Accurate prediction of pure component physiochemical properties is crucial for process integration, multiscale modelling, and optimization. In this work, an enhanced framework for pure component property prediction by using explainable machine learning methods is proposed. In this framework, the molecular representation method based on the connectivity matrix effectively considers atomic bonding relationships to automatically generate features. The supervised machine learning model random forest is applied for feature ranking and pooling. The adjusted R² is introduced to penalize the inclusion of additional features, providing an assessment of the true contribution of features. The prediction results for normal boiling point (T_b), liquid molar volume (L_mv), critical temperature (T_c) and critical pressure (P_c) obtained using Artificial Neural Network and Gaussian Process Regression models confirm the accuracy of the molecular representation method.

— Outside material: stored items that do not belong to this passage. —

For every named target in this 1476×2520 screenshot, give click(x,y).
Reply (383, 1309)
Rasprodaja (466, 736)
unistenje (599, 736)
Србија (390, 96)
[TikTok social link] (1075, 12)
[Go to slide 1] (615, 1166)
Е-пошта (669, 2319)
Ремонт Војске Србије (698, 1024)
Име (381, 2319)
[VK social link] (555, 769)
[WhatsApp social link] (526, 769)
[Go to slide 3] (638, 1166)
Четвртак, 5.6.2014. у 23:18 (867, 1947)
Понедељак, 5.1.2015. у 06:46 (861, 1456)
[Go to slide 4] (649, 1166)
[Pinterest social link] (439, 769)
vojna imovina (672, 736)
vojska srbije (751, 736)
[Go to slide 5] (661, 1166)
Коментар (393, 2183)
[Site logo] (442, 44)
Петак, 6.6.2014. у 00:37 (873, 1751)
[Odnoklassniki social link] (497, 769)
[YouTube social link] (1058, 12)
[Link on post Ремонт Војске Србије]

Comparison with GC based models shows that the root-mean-square error on the test set can be reduced by up to 83.8%. To enhance the interpretability of the model, a feature analysis method based on Shapley values is employed to determine the contribution of each feature to the property predictions. The results indicate that using the feature pooling method reduces the number of features from 13316 to 100 without compromising model accuracy. The feature analysis results for T_b, L_mv, T_c, and P_c confirms that different molecular properties are influenced by different structural features, aligning with mechanistic interpretations. In conclusion, the proposed framework is demonstrated to be feasible and provides a solid foundation for mixture component reconstruction and process integration modelling.

查看原文本刊更多论文

使用可解释的机器学习方法的纯组件属性估计框架

对纯组分理化性质的准确预测对于过程集成、多尺度建模和优化至关重要。在这项工作中，提出了一个使用可解释机器学习方法进行纯组件属性预测的增强框架。在该框架中，基于连通性矩阵的分子表示方法有效地考虑了原子成键关系，自动生成特征。采用有监督机器学习模型随机森林进行特征排序和池化。引入调整后的R2来惩罚额外特性的包含，提供对特性真正贡献的评估。利用人工神经网络和高斯过程回归模型对正常沸点（Tb）、液体摩尔体积（Lmv）、临界温度（Tc）和临界压力（Pc）的预测结果证实了分子表示方法的准确性。与基于GC的模型的比较表明，测试集的均方根误差可以降低83.8%。为了提高模型的可解释性，采用基于Shapley值的特征分析方法来确定每个特征对属性预测的贡献。结果表明，使用特征池化方法可以在不影响模型精度的情况下将特征数量从13316减少到100。Tb、Lmv、Tc和Pc的特征分析结果证实，不同的分子性质受到不同结构特征的影响，与机理解释一致。综上所述，该框架是可行的，为混合组件重构和过程集成建模提供了坚实的基础。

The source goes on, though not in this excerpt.